### What to produce
Which lines in the material below contain the word "Partie"? Copy each of them.

•••

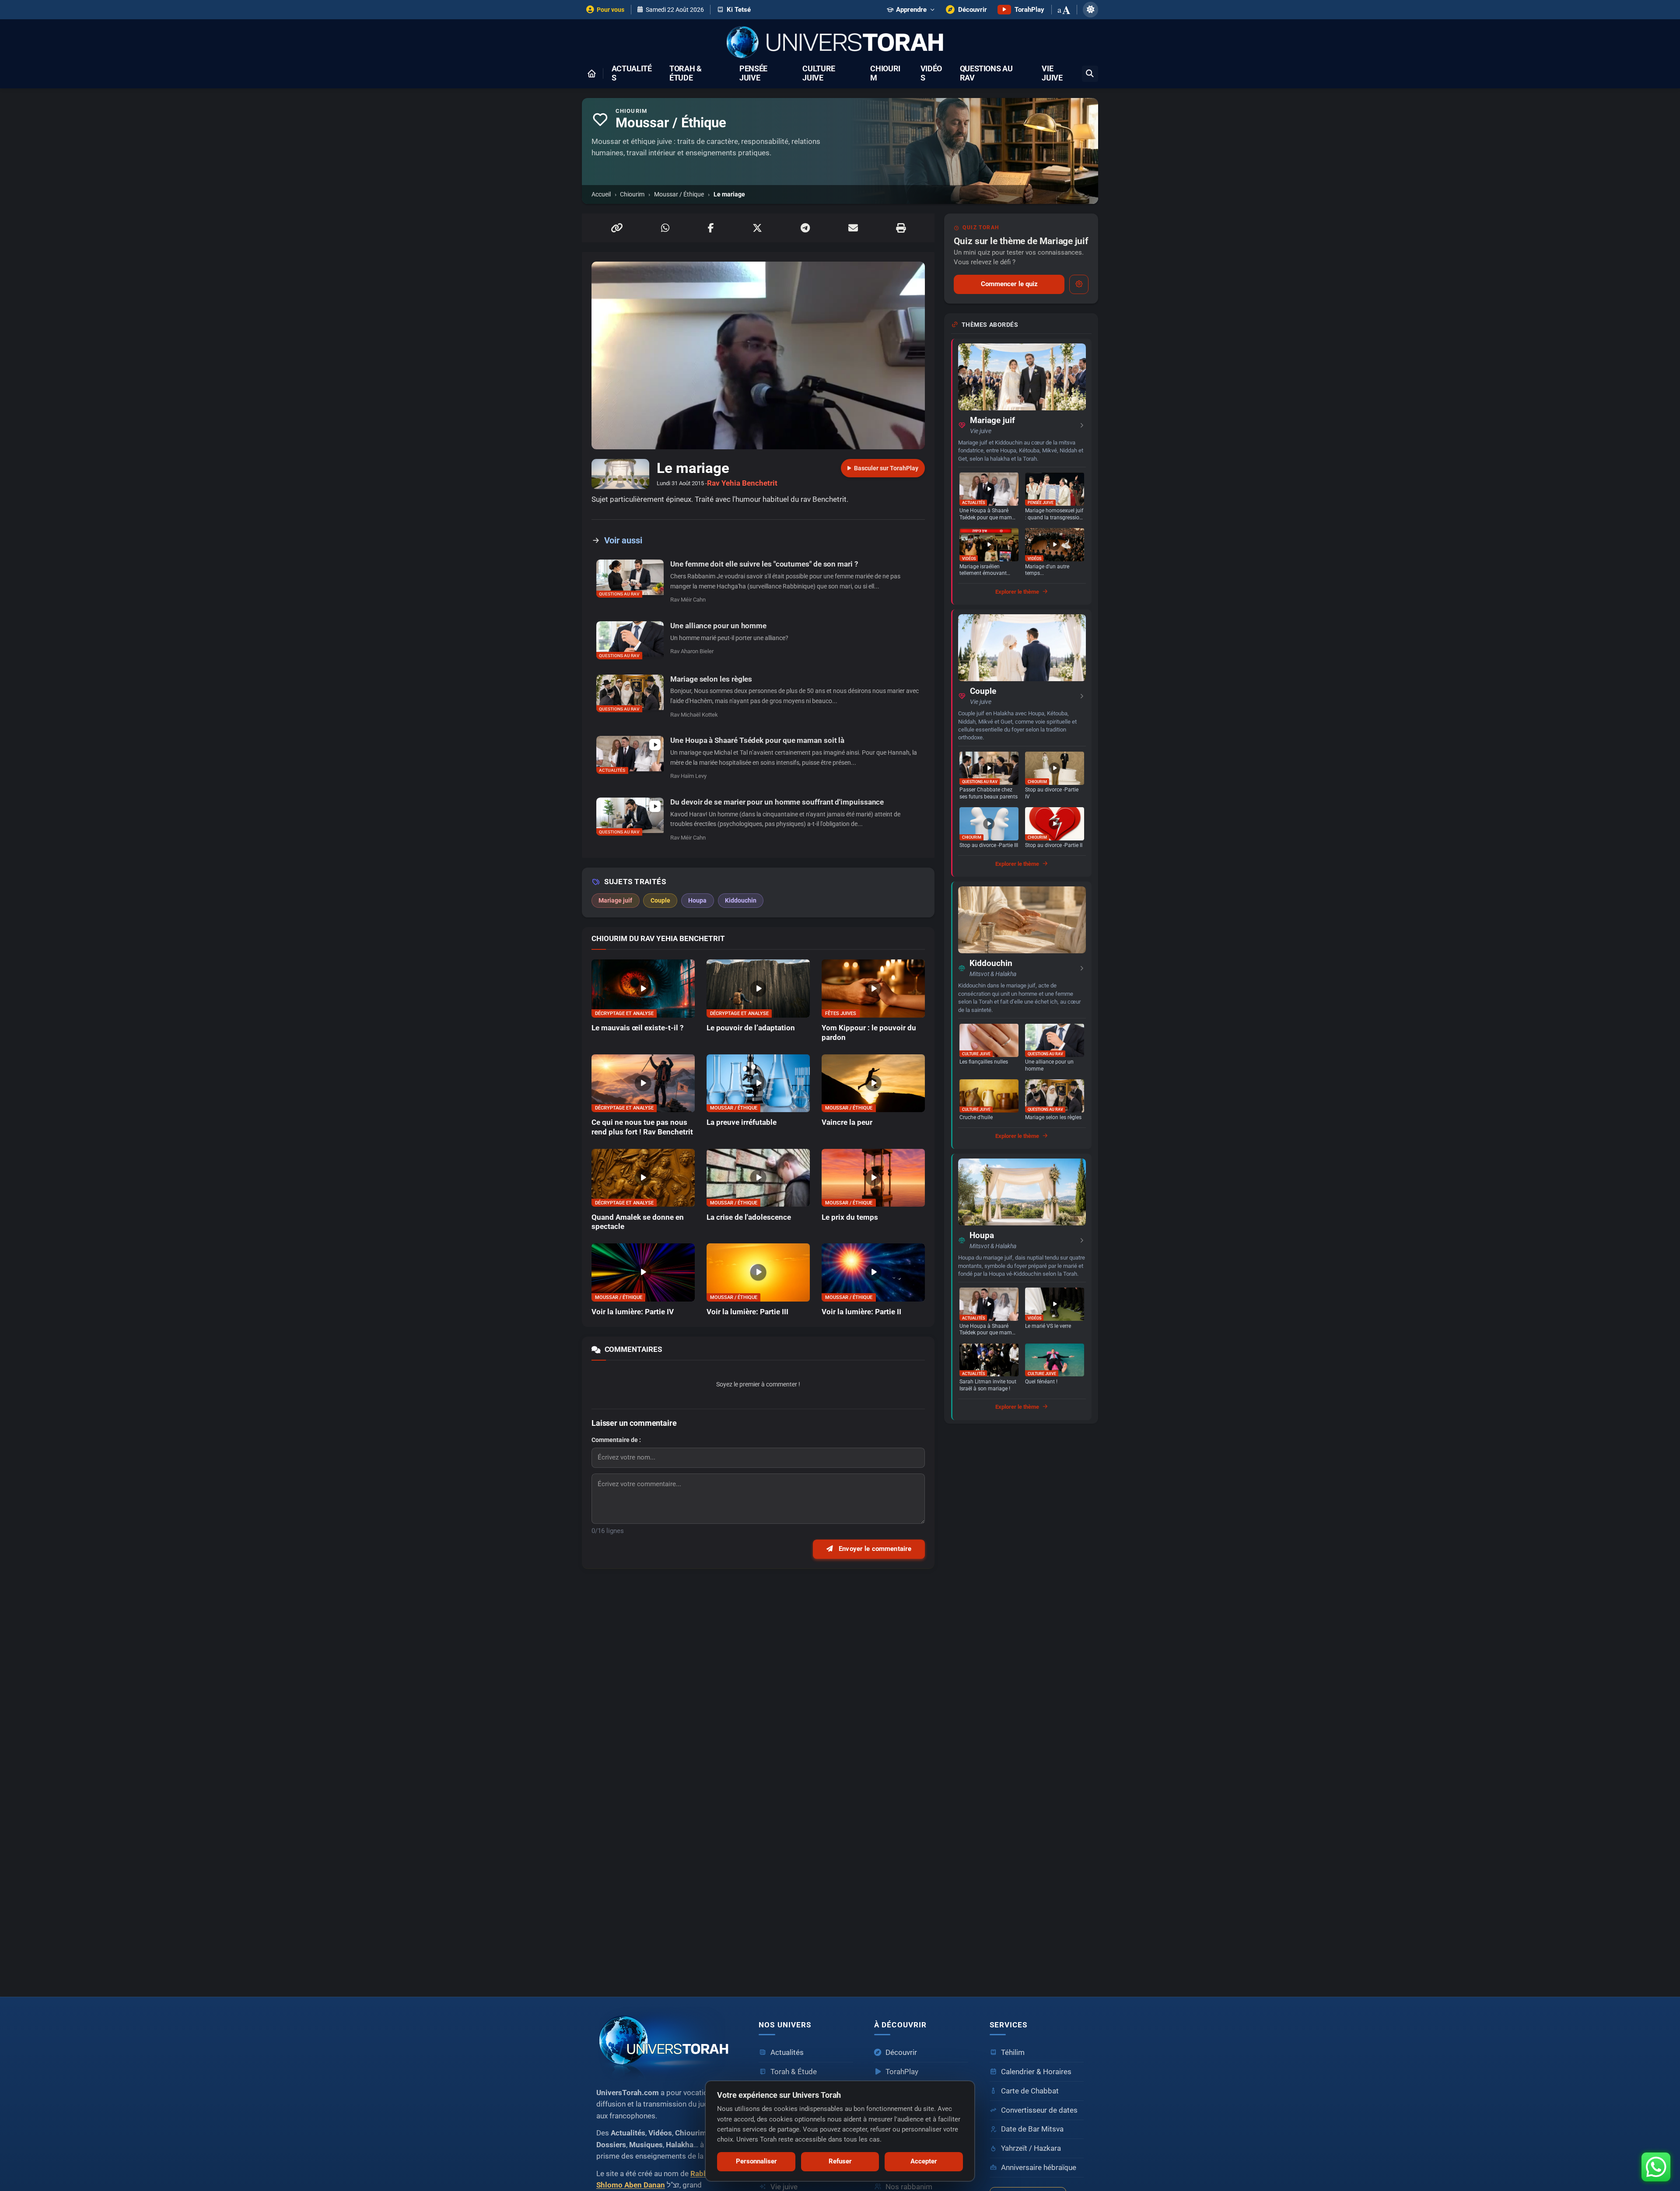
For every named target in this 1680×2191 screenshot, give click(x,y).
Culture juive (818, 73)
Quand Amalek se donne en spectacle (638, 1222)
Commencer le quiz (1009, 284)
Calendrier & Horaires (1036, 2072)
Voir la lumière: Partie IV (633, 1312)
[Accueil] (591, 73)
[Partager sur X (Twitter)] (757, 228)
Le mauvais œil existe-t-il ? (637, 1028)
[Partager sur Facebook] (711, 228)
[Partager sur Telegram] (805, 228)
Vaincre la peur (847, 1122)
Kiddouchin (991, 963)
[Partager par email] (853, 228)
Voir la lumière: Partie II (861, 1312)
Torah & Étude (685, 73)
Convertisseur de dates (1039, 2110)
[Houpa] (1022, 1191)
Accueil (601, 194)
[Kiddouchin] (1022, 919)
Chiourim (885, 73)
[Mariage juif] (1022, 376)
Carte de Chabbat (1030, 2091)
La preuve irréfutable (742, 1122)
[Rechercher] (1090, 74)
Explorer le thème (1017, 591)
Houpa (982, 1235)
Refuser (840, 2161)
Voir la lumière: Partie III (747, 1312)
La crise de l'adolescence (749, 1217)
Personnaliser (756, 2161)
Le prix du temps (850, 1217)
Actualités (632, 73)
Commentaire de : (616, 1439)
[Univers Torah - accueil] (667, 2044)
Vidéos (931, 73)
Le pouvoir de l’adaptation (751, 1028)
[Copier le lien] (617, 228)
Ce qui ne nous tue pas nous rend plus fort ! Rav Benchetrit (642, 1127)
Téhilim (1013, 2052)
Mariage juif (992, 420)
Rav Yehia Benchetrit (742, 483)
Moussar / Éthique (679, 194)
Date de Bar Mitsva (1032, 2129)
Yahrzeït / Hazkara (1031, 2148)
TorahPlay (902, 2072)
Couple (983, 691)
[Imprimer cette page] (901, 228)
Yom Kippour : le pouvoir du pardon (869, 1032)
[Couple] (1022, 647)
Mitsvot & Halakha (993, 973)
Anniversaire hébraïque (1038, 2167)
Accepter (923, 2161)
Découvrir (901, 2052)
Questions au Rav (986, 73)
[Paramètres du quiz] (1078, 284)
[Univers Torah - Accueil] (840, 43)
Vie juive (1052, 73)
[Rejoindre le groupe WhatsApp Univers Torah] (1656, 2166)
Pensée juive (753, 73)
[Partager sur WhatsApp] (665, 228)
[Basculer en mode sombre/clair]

•••

### Written answer
Voir la lumière: Partie IV (633, 1312)
Voir la lumière: Partie II (861, 1312)
Voir la lumière: Partie III (747, 1312)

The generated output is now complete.